--- BEGIN ---

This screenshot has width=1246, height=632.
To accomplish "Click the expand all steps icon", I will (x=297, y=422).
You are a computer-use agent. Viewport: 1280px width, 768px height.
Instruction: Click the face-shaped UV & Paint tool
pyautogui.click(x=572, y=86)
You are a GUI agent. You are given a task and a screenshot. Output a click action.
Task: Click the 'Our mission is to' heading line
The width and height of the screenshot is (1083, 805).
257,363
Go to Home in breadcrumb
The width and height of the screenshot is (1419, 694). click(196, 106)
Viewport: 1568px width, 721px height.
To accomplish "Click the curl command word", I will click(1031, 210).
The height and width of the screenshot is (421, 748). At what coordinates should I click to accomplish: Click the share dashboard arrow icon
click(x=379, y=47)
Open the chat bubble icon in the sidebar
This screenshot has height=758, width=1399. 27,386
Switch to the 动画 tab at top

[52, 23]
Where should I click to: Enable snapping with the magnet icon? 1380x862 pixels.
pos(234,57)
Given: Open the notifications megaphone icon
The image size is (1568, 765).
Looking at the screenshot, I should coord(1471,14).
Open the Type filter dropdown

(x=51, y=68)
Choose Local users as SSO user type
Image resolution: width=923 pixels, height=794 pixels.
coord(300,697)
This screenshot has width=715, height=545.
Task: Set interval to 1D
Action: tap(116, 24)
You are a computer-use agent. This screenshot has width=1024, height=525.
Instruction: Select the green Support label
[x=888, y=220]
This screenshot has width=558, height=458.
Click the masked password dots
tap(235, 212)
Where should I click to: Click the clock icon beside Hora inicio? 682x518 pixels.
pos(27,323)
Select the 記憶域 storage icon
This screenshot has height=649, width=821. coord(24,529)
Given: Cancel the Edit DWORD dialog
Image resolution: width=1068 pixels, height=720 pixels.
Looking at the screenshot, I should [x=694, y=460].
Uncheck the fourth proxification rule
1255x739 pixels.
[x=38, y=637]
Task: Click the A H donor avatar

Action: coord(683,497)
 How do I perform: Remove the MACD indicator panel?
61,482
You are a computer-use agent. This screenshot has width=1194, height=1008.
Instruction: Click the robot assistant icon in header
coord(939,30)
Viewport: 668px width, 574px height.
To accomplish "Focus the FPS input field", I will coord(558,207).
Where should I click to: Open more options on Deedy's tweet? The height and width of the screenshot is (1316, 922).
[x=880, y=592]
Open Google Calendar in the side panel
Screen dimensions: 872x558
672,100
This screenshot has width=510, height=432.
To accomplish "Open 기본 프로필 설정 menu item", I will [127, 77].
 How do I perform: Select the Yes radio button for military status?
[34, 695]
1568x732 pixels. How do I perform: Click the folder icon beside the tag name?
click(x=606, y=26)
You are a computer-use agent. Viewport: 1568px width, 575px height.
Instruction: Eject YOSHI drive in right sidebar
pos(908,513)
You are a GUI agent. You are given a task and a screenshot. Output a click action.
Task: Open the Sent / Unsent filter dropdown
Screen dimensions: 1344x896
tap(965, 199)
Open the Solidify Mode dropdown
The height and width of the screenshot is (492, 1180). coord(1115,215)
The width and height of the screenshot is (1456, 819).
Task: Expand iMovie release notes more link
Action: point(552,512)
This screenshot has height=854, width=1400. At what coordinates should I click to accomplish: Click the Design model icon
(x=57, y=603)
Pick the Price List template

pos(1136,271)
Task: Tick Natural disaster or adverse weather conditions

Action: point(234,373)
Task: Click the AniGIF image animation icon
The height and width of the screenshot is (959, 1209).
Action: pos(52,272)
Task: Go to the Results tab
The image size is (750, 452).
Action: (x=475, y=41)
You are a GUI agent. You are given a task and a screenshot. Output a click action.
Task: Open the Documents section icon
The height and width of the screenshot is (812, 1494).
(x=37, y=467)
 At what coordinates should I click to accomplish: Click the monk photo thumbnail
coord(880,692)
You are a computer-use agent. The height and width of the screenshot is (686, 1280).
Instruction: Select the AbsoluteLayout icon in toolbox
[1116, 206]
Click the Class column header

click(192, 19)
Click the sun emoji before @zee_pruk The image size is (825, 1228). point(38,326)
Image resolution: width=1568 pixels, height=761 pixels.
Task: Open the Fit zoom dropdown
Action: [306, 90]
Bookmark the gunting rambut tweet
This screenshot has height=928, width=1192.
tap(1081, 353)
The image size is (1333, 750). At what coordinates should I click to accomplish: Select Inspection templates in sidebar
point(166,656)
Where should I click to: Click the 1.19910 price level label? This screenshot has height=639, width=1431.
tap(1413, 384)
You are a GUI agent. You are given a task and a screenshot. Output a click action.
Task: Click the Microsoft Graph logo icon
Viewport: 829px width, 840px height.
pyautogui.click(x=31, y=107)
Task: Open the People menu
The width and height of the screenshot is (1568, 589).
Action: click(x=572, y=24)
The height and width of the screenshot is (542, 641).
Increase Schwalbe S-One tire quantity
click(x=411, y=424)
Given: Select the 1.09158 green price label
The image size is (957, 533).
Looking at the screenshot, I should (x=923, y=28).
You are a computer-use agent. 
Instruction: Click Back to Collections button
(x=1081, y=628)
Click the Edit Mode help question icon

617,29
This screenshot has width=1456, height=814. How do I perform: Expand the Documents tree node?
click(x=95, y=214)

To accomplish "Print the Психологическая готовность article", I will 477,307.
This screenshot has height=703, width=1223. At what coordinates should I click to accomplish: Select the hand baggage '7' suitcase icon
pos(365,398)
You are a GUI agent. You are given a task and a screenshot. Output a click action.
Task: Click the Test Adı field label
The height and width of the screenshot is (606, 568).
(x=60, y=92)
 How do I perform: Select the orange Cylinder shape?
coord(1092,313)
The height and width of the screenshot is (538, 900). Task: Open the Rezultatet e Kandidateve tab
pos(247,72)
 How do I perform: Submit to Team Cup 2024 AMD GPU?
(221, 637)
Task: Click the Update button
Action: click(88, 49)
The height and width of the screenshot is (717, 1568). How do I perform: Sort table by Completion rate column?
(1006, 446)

--- END ---

What is asked
Copy the stretch of the listing from the line that contains "Open the Solidify Mode dropdown" through the line that contains "Action: (x=475, y=41)", both included, reproducing every line precisely.

Correct answer
Open the Solidify Mode dropdown
The height and width of the screenshot is (492, 1180). coord(1115,215)
The width and height of the screenshot is (1456, 819).
Task: Expand iMovie release notes more link
Action: point(552,512)
This screenshot has height=854, width=1400. At what coordinates should I click to accomplish: Click the Design model icon
(x=57, y=603)
Pick the Price List template

pos(1136,271)
Task: Tick Natural disaster or adverse weather conditions

Action: point(234,373)
Task: Click the AniGIF image animation icon
The height and width of the screenshot is (959, 1209).
Action: pos(52,272)
Task: Go to the Results tab
The image size is (750, 452).
Action: (x=475, y=41)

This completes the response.